Three Basic Estate Planning Techniques – Is One Better than The Others?
Basic Estate Planning
One common question we are often asked by clients is: Do I need a living trust? For many clients, a living trust is a valuable device that can serve a number of purposes. But it is important to understand testamentary trusts and how they sometimes serve as valuable alternatives to living trusts. Furthermore, trust planning can sometimes be avoided altogether where simple asset-titling strategies are utilized effectively.
Most people eventually put a living trust in place to hold some, or often the majority, of their property. The living trust is probably the best vehicle for probate avoidance. The living trust serves as a receptacle to hold property owned by the creator(s) of the trust, called the grantor(s), during life, and names beneficiaries of the trust property upon the surviving grantor’s death. Probate is completely avoided for all property held by the trust, and may pass to the beneficiaries named in the trust document without delay and with minimal work involved.
However, not everyone needs a living trust. For younger couples in their thirties and forties who are unlikely to have any major health crises in the near future, sometimes a simple will suffices. The will determines who shall receive the couple’s property upon death, and the property must be probated. That is, the will must be submitted to probate court for a more formal and time-consuming administrative process. The will is less expensive to set up, though, and is easier to change than a living trust. Later on in life, as illness and death become more imminent (and more property has been accumulated), a living trust becomes appropriate.

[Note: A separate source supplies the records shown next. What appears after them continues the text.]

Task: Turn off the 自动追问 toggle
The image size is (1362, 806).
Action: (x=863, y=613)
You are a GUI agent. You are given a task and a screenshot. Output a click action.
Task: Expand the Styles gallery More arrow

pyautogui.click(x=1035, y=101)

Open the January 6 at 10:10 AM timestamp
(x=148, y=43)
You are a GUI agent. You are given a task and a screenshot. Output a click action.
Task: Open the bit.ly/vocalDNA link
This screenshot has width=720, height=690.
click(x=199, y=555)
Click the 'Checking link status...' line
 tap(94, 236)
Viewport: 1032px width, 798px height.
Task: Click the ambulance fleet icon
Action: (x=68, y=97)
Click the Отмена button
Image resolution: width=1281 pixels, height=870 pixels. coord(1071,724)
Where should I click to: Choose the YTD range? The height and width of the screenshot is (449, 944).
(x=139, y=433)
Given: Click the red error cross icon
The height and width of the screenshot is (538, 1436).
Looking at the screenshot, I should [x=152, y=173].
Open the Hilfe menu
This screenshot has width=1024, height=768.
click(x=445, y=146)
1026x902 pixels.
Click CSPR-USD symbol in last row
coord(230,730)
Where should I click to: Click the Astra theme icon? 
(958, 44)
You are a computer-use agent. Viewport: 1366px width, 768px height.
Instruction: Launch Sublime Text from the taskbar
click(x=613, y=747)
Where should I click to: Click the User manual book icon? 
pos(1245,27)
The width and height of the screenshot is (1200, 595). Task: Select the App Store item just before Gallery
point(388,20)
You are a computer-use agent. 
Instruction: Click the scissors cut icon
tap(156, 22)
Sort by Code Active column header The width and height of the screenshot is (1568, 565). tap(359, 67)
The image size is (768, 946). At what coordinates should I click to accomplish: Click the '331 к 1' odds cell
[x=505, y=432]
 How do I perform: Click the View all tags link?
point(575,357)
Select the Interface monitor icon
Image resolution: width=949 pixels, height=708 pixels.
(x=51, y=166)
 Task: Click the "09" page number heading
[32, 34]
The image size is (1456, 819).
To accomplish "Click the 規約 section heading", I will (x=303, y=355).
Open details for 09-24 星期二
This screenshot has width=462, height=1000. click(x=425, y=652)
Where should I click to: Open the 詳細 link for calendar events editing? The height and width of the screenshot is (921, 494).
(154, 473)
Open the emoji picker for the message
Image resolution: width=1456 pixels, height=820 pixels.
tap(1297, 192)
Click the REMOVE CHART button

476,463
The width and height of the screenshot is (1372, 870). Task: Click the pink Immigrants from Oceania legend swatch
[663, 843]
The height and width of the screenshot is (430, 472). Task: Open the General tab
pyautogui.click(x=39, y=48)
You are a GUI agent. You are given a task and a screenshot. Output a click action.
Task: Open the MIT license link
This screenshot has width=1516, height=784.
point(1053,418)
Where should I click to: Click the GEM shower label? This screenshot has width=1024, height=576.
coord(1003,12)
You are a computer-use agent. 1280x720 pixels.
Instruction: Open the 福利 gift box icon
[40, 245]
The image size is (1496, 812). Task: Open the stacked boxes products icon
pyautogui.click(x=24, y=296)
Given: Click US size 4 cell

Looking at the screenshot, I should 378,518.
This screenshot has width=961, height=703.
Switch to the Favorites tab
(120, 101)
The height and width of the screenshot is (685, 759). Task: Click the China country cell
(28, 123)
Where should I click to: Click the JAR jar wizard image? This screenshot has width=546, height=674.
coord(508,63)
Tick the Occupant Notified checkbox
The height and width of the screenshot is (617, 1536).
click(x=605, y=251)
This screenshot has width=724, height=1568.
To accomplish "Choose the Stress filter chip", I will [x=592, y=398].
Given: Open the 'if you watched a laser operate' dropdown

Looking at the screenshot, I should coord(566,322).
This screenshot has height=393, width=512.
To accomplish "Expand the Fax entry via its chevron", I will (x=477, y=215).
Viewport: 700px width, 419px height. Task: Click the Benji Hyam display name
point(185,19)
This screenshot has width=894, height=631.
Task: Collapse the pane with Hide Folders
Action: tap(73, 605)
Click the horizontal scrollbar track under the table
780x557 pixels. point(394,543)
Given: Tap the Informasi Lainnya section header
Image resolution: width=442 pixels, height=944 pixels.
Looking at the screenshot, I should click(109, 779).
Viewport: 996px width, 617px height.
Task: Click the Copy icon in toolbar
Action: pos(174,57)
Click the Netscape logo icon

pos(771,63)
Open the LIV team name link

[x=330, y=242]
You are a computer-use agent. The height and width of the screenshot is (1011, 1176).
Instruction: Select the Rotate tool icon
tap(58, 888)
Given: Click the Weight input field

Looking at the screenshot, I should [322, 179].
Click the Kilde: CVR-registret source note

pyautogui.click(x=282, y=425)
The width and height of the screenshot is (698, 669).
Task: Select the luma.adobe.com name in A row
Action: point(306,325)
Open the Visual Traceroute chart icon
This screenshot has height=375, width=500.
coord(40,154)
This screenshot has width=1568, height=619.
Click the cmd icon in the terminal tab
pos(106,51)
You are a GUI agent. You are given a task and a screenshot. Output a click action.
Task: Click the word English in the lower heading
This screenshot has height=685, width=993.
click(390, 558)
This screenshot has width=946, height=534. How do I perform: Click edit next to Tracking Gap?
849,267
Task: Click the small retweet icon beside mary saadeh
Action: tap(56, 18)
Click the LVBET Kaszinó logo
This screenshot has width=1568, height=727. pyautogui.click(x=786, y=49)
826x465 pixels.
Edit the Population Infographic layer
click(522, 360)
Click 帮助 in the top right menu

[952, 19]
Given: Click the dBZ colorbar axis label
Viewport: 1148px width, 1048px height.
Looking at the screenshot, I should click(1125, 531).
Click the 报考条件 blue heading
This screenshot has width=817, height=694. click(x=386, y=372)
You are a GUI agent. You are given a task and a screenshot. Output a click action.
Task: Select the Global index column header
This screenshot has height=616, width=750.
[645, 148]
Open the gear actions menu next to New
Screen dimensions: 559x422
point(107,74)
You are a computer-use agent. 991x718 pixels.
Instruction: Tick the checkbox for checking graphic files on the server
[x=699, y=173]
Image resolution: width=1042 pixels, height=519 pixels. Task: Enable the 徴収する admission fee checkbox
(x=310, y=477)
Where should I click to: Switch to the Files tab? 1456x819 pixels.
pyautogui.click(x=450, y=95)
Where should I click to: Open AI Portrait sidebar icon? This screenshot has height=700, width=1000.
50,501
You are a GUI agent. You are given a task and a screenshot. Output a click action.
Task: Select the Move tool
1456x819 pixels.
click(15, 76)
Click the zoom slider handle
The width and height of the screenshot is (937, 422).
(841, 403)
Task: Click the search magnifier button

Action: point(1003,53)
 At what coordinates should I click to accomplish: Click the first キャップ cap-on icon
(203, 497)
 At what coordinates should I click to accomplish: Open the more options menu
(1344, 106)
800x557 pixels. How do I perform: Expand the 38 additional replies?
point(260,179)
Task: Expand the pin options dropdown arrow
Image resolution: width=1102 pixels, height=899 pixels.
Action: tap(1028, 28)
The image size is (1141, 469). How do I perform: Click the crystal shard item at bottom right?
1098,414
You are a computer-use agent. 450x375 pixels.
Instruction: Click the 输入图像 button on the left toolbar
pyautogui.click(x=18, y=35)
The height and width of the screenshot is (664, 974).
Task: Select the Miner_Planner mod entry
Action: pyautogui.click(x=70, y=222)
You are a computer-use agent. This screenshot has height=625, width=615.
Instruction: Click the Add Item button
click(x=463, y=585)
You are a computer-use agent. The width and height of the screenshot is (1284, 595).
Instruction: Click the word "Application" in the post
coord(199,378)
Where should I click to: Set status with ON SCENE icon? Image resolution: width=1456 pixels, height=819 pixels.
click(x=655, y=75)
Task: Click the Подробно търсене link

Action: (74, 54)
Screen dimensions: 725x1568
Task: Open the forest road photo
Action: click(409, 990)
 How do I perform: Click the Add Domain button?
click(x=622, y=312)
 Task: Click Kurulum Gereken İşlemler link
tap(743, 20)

Sometimes though, trusts are sought less for probate avoidance purposes and more for control issues. Some couples have children or relatives whom they would like to receive their property, but with certain restrictions in place. For instance, some children may have spendthrift issues, or may have special needs that leave them incapable of managing their own money. While living trusts can put certain restrictions in place for beneficiaries, testamentary trusts can serve as suitable, less expensive alternatives.
Testamentary trusts are created through an individual’s will and do not take effect until the death of the person creating the will. For example, a father might draw up his own will requiring that all funds passing to his adult-disabled son shall be placed into a testamentary “special needs” trust. Thus, the special needs trust will only come into play on father’s death and its terms will be specified in father’s will itself. In practice, this means that father need not transfer any assets into trust during his lifetime, which saves him time and expense. The downside is that probate is not avoided and is instead required to transfer father’s assets into the testamentary trust.
Where probate avoidance is the goal, and one’s assets are not many or complex, asset-titling can sometimes work just fine. All property or accounts which have either a joint-holder named or a death beneficiary listed, avoid probate and pass automatically on death. Thus, for a widowed father with only one son, and whose assets consist of only a few bank accounts and a house, it is possible that simply naming son as a transfer-on-death (TOD) beneficiary on the accounts, and as a “remainderman” on the house, will do everything he needs. There are a number of other factors which might weigh against this simpler approach, but those are part of a more detailed conversation which should be had at the outset of any planning.